Under /boot, I see all the entries for Jul 31.

 *Quote:*   

>  /boot # ls -lth
> 
> total 19M
> 
> drwxr-xr-x 6 root root 4.0K Sep  5 17:17 grub
> ...

 

Why these are not getting updated when I have re-compiled the kernel only yesterday. Completely out of ideas. 

Appreciate all your help guys.

----------

## krinn

because recompiling a kernel is not installing a kernel.

----------

## NeddySeagoon

manu_leo,

How do you make and install your kernel?

What commands did you use?

----------

## manu_leo

Hi Krinn and Neddy, this is what I use to recompile and rebuild the kernel :-

make menuconfig

make -j56 && make -j56 modules_install

make install

grub2-mkconfig -o /boot/grub/grub.cfg

----------

## NeddySeagoon

manu_leo,

That should work unless the build process failed.

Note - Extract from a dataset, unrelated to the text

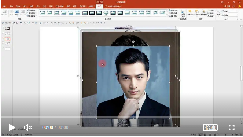Click the Share button
The image size is (243, 137).
[227, 6]
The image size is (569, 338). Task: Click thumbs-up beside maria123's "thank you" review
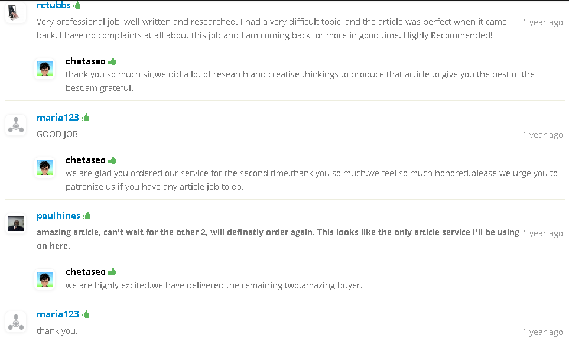point(86,314)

In your kernel tree does the file arch/x86/boot/bzImage exist?

If not the build failed and you didn't notice, possibly due to the -j56.  The error message scrolled off the screen.

If you don't have a bzImage, run the build with a plain make  It will only build one file at a time and stop immediately on fail, so you can see and post the failure message.

grub2-mkconfig -o /boot/grub/grub.cfg

Looks in /boot for kernels and writes /boot/grub/grub.cfg using what it found.

----------